O que rezam estes artigos?
Artigo 19
Toda atividade publicitária
deve caracterizar-se pelo respeito à dignidade da pessoa humana, à
intimidade, ao interesse social, às instituições e símbolos nacionais,
às autoridades constituídas e ao núcleo familiar;
Artigo 20
Nenhum anúncio deve favorecer
ou estimular qualquer espécie de ofensa ou discriminação racial, social,
política, religiosa ou de nacionalidade;
Artigo 21
Os anúncios não devem conter
nada que possa induzir a atividades criminosas ou ilegais – ou que
pareça favorecer, enaltecer ou estimular tais atividades;
Artigo 30 – A Medida Liminar é cabível quando:
(…)
II – A infração ética
configurar flagrante abuso da liberdade de expressão comercial, ou
provocar clamor social capaz de desabonar a ética da atividade
publicitária, ou possa implicar grave risco ou prejuízo do consumidor;
Trata-se, portanto, de uma
Secretaria de Estado solicitando providências a um conselho
autorregulador da sociedade civil, apoiada em disposições do Código e do
Regimento do próprio conselho. Para produzir algum tipo de efeito, a
representação da SPM-PR teria, por óbvio, que ser julgada e aprovada
pelo Conar.
Em que medida essa iniciativa pode ser considerada censura?
Se o órgão autorregulador não
acatar a representação, não haverá qualquer tipo de sanção. Se acatar,
por óbvio, será uma sanção prevista nas suas próprias regras. Neste
caso, a eventual sanção não pode ser considerada censura ou se estaria a
supor o absurdo de que há normas do Conar que permitem que este órgão
autorregulador exerça funções de censor.
Os “libertários” caboclos
Na verdade, mais uma vez, o
episódio revela o atraso assustador dos nossos “liberais”. Do ponto de
vista das doutrinas sobre o papel da “imprensa”, a posição dos
executivos da grande mídia no Brasil é anterior à chamada “teoria
libertária” que predominou nos EUA até meados do século passado e foi
substituída pela “teoria da responsabilidade social” (ver, neste
Observatório, “A responsabilidade social da mídia“).
Os libertários consideravam
como indevida qualquer tentativa de intervenção do Estado em busca da
proteção de direitos de grupos e/ou cidadãos.

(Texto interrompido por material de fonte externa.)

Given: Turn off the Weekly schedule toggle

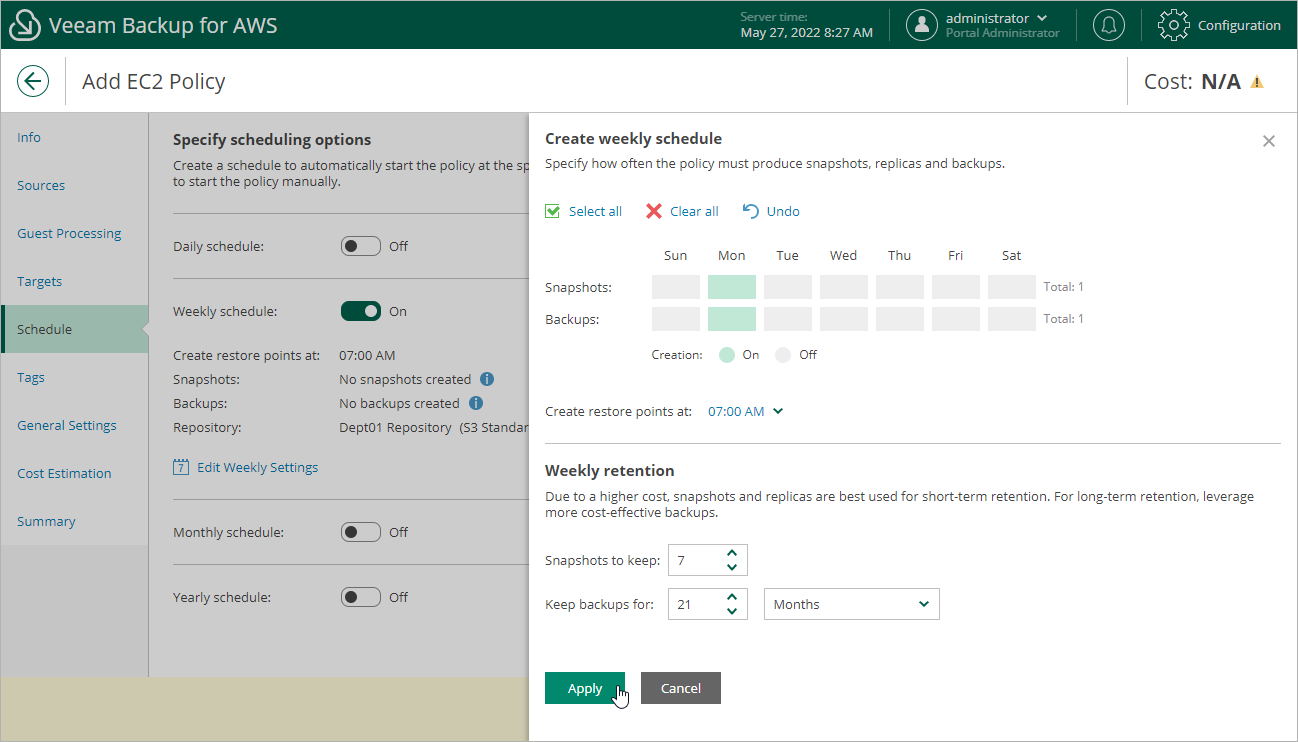Looking at the screenshot, I should [360, 311].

Uma excelente síntese
dessa posição está expressa no editorial de O Globointitulado “Gisele
Bündchen incomoda tutores estatais”,publicado no último dia 4 de
outubro. Para os editorialistas da família Marinho, os “tutores
estatais” querem “um Estado forte a pairar sobre uma sociedade
[considerada] incapaz de decidir o que é bom para ela”.

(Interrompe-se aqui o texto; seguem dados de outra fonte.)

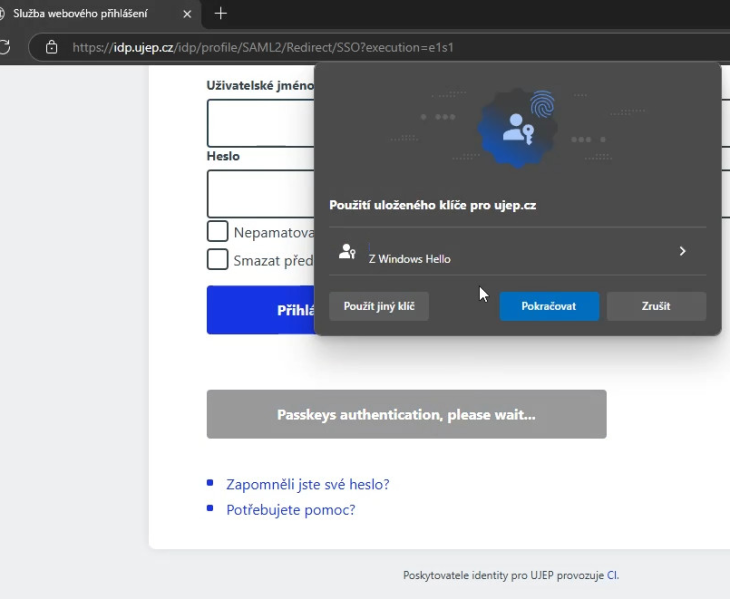Screen dimensions: 730x599
Task: Cancel the dialog with Zrušit
Action: coord(656,306)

Os libertários nativos ignoram,
por exemplo, o argumento oposto desenvolvido pelo jurista Owen Fiss,
professor da Universidade Yale e ex-assistente de dois juízes da Suprema
Corte dos EUA. Ele demonstra como a intervenção do Estado, garantida
por decisões da Suprema Corte, tem assegurado liberdade de expressão a
minorias (raciais, étnicas, religiosas, definidas por opção sexual), às
mulheres e aos portadores de deficiência física (cf. A ironia da
Liberdade de Expressão – Estado, Regulação e Diversidade na Esfera
Pública; Renovar, 2005).
São esses mesmos libertários
que consideram a classificação indicativa, prevista no inciso I do § 3º
do artigo 220 da Constituição Federal de 1988, como “ataque à liberdade
de expressão” (ver entrevista de Luis Erlanger, diretor da Central Globo
de Comunicação, ao Último Segundo) e produzem diariamente um conteúdo
jornalístico que, como afirma o professor Bernardo Kucinski, constutui…
“…um compacto
político-ideológico em defesa dos fundamentos do modelo econômico
chamado neoliberal: privatizações, terceirizações, flexibilização das
leis trabalhistas e desrregulação do movimento de capitais. Também
combate em uníssono as principais políticas públicas do governo, como o
Bolsa Família, o Plano Nacional de Direitos Humanos, as cotas nas
universidades e a política externa” (cf. “Prefácio” a Venício A. de
Lima, Regulação das Comunicações – História, Poder e Direitos, Paulus,
2011).
O passado como futuro
Mais uma vez fica claro que
para os empresários privados de mídia no Brasil, até mesmo a
autorregulação incomoda. Eles não querem que se altere o status quo. Não
só se colocam acima de qualquer regulação, como não admitem nem mesmo
que o Estado recorra às suas próprias instâncias autorreguladoras.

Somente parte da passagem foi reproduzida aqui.